# [WHAT IS BEING ASKED]
Return everything in the passage on Turkish warrior chieftaincy from "A second basis" down to "hand of God.", copied word for word.

# [SUPPLIED TEXT]
· · ·
A second basis for the organization of conquest movements was nonreligious—warrior authority commonly found among the Turkish populations of Inner Asia, northern Iran, and Anatolia. Some critical examples are the Qarakhanids, Saljuqs, Ottomans, Uzbeks, and Kazakhs. Turkish societies in Inner Asia, like Arab societies, were conceived in kinship and genealogical terms, but the actual units of social organization were based on loyalty to successful warrior chieftains. The status of a chief was earned by victory in battle; authority depended on success in the struggle for power, though chieftaincy in Turkish societies might also have had a religious component. The Sufi babas who led Turkish warrior bands in the conquest of Asia Minor and the Balkans represented a variant type of warrior chieftaincy combined with religious appeal. Success showed the hand of God.
· · ·
# [GIVEN DATA]
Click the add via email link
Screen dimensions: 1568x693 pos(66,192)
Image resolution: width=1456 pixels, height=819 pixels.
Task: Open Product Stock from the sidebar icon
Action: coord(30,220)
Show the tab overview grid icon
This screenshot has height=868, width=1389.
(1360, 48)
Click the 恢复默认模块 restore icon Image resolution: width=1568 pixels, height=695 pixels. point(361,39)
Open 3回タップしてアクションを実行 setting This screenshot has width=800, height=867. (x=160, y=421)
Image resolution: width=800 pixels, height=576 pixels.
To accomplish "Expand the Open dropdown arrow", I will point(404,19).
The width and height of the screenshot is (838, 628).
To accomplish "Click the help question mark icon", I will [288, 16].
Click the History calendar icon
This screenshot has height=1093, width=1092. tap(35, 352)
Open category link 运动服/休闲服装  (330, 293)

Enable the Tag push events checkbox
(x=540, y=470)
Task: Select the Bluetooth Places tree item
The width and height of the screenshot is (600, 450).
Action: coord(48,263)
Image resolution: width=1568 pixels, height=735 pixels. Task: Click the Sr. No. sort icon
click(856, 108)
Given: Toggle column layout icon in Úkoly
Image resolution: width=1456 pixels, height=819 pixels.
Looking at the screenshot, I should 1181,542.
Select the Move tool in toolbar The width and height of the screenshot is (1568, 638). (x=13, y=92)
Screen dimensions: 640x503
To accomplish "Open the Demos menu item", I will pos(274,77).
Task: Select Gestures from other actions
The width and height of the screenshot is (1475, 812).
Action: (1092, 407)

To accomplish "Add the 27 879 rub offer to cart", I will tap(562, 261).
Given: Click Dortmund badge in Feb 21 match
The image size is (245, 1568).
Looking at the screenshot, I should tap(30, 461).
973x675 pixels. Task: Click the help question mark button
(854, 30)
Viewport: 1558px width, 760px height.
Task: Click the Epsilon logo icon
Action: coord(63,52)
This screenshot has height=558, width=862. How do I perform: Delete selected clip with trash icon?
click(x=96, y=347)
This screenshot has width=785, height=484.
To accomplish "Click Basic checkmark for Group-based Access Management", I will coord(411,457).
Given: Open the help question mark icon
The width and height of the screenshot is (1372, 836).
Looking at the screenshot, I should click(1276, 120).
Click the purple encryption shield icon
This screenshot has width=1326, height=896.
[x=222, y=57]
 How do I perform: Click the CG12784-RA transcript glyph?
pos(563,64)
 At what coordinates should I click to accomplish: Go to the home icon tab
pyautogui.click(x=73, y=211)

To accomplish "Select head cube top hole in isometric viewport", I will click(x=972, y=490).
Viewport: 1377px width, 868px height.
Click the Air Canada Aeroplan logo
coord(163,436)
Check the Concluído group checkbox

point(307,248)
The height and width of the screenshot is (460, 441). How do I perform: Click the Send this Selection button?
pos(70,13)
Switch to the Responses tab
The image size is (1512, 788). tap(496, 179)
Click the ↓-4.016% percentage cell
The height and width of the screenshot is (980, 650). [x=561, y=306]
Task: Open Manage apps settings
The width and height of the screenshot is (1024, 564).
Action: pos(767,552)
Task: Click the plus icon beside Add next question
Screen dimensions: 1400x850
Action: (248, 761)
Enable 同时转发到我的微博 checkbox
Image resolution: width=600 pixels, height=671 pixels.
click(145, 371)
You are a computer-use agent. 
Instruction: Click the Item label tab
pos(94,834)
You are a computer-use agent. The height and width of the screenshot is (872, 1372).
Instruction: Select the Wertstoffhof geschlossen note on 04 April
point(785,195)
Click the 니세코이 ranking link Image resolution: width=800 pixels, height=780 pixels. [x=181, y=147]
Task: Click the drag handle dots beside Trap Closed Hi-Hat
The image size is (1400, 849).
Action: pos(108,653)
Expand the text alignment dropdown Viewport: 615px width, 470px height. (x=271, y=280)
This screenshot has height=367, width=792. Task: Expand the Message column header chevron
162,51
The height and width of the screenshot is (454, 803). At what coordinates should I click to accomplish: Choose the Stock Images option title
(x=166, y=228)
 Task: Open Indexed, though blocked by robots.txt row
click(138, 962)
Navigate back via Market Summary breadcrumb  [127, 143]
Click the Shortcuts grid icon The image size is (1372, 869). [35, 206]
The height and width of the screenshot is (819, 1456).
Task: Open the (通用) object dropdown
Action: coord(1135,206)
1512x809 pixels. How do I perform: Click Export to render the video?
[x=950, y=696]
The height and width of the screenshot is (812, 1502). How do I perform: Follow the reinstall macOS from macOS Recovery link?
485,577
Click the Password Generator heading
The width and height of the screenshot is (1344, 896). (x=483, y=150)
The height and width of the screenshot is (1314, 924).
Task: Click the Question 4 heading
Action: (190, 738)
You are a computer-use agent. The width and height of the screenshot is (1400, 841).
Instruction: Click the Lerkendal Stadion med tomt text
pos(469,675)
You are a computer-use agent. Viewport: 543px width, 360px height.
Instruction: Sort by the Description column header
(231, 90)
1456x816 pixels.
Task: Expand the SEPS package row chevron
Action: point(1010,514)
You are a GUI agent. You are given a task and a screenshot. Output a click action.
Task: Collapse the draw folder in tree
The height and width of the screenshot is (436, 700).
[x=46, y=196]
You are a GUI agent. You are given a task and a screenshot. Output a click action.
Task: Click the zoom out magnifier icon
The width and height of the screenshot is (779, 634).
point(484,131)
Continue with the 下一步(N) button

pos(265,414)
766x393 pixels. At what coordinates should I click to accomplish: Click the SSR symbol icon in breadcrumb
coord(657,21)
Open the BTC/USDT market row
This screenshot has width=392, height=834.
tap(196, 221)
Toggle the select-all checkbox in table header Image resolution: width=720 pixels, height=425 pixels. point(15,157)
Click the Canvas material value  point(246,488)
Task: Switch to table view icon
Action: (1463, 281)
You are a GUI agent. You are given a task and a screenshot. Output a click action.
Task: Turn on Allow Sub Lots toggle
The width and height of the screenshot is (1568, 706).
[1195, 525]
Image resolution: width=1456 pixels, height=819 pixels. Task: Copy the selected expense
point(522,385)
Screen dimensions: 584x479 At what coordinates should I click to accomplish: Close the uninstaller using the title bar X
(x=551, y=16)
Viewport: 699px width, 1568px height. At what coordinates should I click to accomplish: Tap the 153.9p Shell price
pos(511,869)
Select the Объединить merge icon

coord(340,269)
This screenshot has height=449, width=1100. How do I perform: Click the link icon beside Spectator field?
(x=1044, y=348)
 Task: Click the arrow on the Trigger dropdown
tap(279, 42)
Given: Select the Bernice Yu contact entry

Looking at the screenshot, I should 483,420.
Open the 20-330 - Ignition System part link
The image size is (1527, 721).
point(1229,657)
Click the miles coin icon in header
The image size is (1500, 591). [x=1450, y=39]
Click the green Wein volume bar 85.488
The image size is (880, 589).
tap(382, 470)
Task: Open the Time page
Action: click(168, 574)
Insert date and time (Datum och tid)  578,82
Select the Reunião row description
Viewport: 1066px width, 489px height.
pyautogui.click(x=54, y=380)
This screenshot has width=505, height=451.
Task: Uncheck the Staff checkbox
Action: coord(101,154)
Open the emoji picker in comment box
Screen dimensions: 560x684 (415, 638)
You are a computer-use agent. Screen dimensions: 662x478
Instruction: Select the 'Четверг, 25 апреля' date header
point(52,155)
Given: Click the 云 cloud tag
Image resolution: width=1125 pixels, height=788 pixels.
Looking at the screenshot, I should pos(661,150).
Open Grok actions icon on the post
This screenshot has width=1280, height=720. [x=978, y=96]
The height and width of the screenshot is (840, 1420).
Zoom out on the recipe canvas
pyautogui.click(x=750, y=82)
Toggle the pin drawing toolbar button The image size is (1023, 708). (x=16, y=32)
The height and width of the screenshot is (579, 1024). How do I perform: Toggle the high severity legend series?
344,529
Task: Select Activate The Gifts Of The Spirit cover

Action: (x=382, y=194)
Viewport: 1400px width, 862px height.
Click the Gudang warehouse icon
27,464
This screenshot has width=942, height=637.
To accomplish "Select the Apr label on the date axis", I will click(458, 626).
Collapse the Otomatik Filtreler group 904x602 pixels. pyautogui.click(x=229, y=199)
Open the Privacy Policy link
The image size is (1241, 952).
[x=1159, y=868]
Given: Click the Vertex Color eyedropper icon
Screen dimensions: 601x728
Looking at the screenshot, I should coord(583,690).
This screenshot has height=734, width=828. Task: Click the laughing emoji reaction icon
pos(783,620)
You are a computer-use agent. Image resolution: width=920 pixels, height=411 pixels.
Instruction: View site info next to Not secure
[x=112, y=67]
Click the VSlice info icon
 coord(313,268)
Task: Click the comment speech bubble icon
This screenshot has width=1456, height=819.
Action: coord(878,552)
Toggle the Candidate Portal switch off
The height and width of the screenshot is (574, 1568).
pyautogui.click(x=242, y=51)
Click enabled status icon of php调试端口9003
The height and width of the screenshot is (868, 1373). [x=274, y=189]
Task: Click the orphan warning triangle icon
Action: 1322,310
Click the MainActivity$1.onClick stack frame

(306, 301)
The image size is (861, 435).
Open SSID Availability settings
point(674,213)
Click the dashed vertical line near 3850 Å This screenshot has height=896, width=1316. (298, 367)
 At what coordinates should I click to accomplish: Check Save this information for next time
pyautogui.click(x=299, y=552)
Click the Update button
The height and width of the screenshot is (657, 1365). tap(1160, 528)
· · ·
# [EXERCISE SOLUTION]
A second basis for the organization of conquest movements was nonreligious—warrior authority commonly found among the Turkish populations of Inner Asia, northern Iran, and Anatolia. Some critical examples are the Qarakhanids, Saljuqs, Ottomans, Uzbeks, and Kazakhs. Turkish societies in Inner Asia, like Arab societies, were conceived in kinship and genealogical terms, but the actual units of social organization were based on loyalty to successful warrior chieftains. The status of a chief was earned by victory in battle; authority depended on success in the struggle for power, though chieftaincy in Turkish societies might also have had a religious component. The Sufi babas who led Turkish warrior bands in the conquest of Asia Minor and the Balkans represented a variant type of warrior chieftaincy combined with religious appeal. Success showed the hand of God.